If there was any palpable external influence on Launceston’s choice of parliamentary representatives, it was that of the borough’s overlord, the duchy of Cornwall, for much of Henry VI’s reign vested in the Crown in the absence of a royal heir. For much of the reign, the duchy’s influence may have been exercised at best informally: the duchy officials among Dunheved’s Members were probably familiar figures in the town. Bate served as deputy to the duchy’s receiver-general, Mayhew was deputy bailiff of the stannary of Foweymore, and Menwenick was the duchy’s steward at Trematon. In the crisis years from 1447 to 1450, the duchy’s influence may have been exercised more directly. Bishop and Menwenick were respectively under steward and attorney-general to Thomas Courtenay, earl of Devon, the steward of the duchy in Cornwall, and Menwenick had also held a Crown appointment as escheator of Devon and Cornwall. Moreover, in 1448-9 the shrievalty of Cornwall was held by the leading duchy official and courtier John Trevelyan*, and at least two of the Launceston Members returned that year (Hervy and Lymbery) were associates of his.
If the burgesses of Dunheved paid comparatively little heed to outside influences when choosing their parliamentary representatives, it would seem that they set rather greater store by a man’s place in the merchant guild and urban administration of Launceston. The patchy survival of the borough records means that it is not possible to compile a full list of office-holders, but even so it is known that a number of MPs had held office there prior to their return. Cory had been mayor twice before first sitting in the Commons, Lanoy had been both mayor and portreeve, and Mayhew certainly held the latter office, if not the former. Allowing for the uncertainty over the borough’s electoral practices, Palmer was apparently unique in presiding over his own election on at least two occasions, in 1429 and 1432, and was probably serving as steward of the borough in 1431, when he was re-elected.

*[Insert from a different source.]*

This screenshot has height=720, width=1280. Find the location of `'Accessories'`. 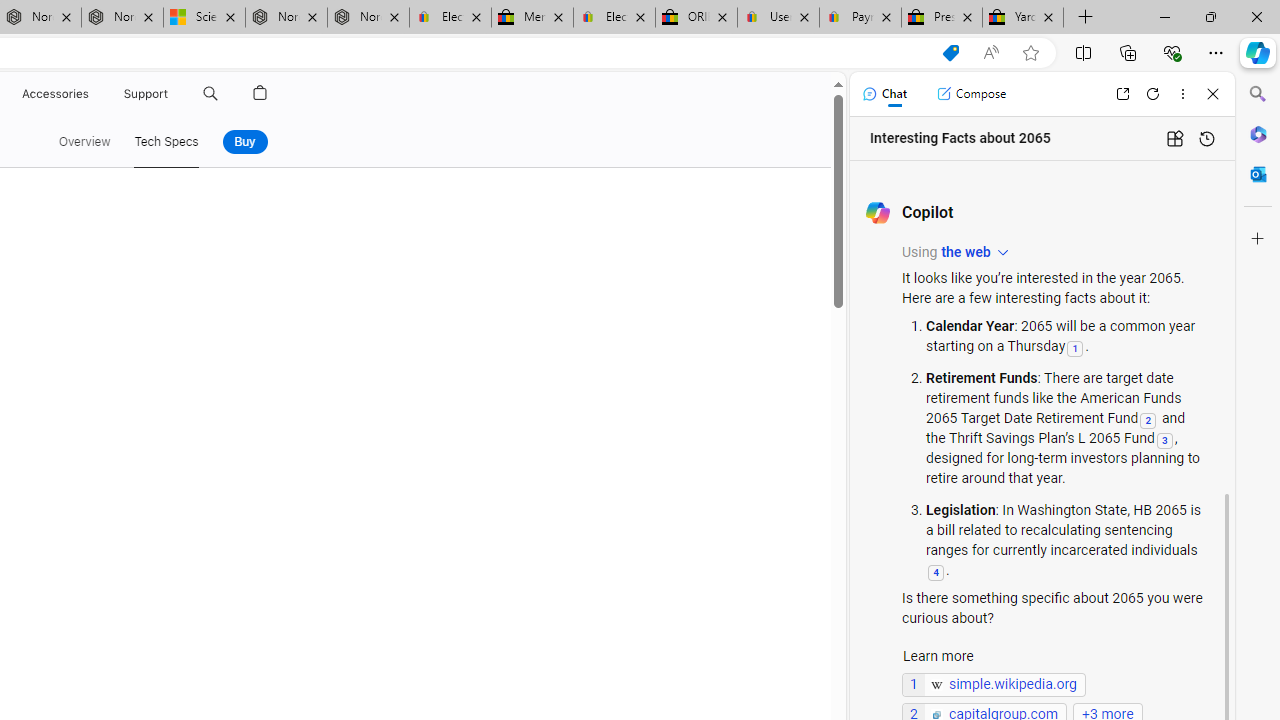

Cost was a factor in deciding Dunheved’s choice of MPs, as in that of other smaller communities. By the reign of Henry VI the men of Launceston no longer paid their MPs at the traditional rate of 2s. per day, instead concluding separate agreements when each Parliament was summoned. Thus, for his service in the lengthy Parliament of 1445-6 John Lowys was paid just 13s. 4d., while his lesser colleague John Bale had to content himself with half that sum.